Un problème poursuivi depuis longtemps par les inventeurs, une invention technique à laquelle les techniciens ne voulaient pas croire, vient d’être réalisée. Il s’agit du déroulement continu du film dans les appareils de projection. La démonstration a été faite sur écran de dimensions moyennes et l’on attend de prochaines réalisations dans les salles publiques.

Le film martyrisé.

— Aussi bien à la prise de vues qu’à la projection, on sait que le film doit nécessairement s’arrêter à chaque image ; ceci est indispensable pour obtenir une projection fixe. On assiste donc à cette hérésie mécanique d’un film qui s’élance vingt-quatre fois par seconde — la lumière étant coupée à ce moment par un secteur tournant, — puis s’immobilise vingt-quatre fois par seconde pour fournir la projection.

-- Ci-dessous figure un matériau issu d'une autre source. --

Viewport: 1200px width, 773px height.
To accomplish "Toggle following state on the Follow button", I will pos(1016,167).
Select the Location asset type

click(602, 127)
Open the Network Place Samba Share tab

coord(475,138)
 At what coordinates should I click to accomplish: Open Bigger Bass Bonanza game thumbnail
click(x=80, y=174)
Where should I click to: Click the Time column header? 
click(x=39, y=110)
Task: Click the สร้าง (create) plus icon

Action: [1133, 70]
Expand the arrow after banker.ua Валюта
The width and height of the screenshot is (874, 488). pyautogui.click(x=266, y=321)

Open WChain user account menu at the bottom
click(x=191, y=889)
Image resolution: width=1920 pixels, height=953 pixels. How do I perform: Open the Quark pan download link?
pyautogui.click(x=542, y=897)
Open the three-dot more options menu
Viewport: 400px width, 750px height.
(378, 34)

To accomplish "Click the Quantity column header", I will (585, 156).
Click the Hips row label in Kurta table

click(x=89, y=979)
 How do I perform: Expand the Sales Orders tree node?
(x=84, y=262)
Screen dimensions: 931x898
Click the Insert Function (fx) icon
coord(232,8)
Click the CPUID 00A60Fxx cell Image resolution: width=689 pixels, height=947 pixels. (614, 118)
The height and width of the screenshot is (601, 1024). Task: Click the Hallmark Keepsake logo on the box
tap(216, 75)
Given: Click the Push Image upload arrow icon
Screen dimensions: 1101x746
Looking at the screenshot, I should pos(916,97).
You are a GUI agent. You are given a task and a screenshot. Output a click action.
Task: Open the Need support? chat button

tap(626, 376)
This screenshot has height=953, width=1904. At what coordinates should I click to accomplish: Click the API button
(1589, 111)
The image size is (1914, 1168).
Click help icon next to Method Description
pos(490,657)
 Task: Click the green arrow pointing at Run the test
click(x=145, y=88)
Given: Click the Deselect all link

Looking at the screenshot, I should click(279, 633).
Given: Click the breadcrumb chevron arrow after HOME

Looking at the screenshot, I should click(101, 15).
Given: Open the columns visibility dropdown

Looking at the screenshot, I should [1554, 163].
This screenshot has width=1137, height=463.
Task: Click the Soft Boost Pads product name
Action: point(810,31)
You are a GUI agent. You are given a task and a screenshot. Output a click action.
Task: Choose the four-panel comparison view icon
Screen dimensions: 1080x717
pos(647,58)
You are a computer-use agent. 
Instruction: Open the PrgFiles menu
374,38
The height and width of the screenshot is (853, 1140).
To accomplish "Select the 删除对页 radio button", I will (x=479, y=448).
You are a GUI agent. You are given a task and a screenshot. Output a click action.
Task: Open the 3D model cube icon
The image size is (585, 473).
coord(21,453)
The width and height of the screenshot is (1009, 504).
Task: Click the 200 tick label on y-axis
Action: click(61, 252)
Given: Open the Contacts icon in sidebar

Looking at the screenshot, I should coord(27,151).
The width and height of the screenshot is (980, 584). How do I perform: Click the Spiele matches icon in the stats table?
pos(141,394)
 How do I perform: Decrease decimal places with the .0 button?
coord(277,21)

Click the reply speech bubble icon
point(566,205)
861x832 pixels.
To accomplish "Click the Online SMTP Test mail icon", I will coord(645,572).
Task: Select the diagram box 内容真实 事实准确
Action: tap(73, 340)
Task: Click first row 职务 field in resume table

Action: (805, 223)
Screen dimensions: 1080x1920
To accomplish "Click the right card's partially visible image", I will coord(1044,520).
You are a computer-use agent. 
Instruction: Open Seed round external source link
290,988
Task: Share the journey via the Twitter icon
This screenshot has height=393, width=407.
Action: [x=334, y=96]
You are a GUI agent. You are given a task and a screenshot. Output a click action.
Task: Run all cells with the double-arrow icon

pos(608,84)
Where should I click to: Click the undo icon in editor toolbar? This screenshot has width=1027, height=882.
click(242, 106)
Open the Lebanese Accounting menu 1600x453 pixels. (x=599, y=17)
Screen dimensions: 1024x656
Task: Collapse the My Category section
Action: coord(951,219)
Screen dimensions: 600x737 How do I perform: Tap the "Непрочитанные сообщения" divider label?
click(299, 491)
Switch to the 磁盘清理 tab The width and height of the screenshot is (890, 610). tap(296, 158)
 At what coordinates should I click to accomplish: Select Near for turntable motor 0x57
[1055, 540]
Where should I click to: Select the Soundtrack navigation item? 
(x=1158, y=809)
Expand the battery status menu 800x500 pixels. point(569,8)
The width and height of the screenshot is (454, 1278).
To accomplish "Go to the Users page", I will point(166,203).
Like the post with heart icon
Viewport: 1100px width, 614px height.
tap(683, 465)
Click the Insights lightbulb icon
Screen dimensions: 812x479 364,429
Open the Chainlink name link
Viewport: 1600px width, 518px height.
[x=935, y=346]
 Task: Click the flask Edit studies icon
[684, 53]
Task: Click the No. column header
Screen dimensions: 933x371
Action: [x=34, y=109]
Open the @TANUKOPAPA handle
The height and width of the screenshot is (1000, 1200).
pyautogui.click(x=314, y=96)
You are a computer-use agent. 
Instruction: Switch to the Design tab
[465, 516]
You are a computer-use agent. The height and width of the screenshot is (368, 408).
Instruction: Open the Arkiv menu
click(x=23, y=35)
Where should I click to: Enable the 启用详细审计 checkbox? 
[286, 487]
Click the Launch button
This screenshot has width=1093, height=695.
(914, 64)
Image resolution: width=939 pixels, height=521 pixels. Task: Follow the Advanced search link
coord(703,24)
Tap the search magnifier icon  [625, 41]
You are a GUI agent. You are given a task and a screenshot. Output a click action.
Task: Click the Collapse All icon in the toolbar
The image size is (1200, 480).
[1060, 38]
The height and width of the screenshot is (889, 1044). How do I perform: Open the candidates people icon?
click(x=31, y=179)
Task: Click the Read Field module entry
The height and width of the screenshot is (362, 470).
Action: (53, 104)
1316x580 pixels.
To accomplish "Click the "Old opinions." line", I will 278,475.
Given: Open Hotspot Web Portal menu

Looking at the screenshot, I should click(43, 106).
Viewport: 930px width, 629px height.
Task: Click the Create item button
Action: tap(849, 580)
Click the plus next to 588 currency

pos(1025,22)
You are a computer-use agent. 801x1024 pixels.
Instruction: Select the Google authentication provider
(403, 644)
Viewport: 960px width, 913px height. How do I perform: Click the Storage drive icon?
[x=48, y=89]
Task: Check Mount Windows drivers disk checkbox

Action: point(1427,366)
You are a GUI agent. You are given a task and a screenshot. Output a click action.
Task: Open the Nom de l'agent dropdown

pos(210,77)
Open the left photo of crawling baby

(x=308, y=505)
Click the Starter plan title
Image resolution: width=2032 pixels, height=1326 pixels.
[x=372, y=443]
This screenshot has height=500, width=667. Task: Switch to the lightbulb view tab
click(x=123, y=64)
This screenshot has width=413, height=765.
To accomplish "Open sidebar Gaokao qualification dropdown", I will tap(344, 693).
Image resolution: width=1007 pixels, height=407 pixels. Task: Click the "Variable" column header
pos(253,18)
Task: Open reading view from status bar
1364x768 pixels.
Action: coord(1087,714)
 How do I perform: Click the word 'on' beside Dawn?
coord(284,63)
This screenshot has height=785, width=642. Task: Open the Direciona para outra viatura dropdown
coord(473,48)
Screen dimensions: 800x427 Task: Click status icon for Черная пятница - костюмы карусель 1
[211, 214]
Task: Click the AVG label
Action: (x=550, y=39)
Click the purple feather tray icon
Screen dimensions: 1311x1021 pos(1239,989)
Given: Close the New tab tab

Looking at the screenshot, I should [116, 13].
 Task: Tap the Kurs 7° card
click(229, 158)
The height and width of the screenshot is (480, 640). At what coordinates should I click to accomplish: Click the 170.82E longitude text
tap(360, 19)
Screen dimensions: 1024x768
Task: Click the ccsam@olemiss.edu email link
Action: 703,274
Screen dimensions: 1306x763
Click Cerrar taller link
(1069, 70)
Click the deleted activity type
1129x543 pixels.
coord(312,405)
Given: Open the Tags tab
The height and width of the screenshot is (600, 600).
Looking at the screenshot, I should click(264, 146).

Malgré sa légèreté, la bande se trouve fort mal de ce traitement brutal. En particulier, les ressorts-freins du « couloir », où le film passe devant l’objectif, doivent être suffisamment serrés pour l’arrêter instantanément. De là une usure rapide. Les « copies », autrement dit les bandes destinées aux salles, se trouvent rapidement éraillées, déchirées et même coupées. La mécanique est délicate ; il faut qu’elle soit extrêmement précise malgré les discontinuités du mouvement. On emploie la classique « croix de Malte », le « haricot » rotatif ou des griffes oscillantes.

Par ailleurs, une boucle doit être obligatoirement ménagée entre le « projecteur-images » et le « projecteur-sons », où se trouve la cellule photo-électrique chargée de reproduire le son, le déroulement devant être continu dans ce dernier appareil.

Le miroir oscillant.

— Optiquement, la solution est connue depuis longtemps ; elle est fort simple. Il s’agit de dérouler le film d’un mouvement continu, tout en recevant le faisceau lumineux sur un miroir oscillant entraîné par le mécanisme. Cette utilisation du miroir a pour effet de compenser le mouvement de l’image, en sorte que la projection redevient fixe. La course retour du miroir se fait durant le passage du secteur obturateur.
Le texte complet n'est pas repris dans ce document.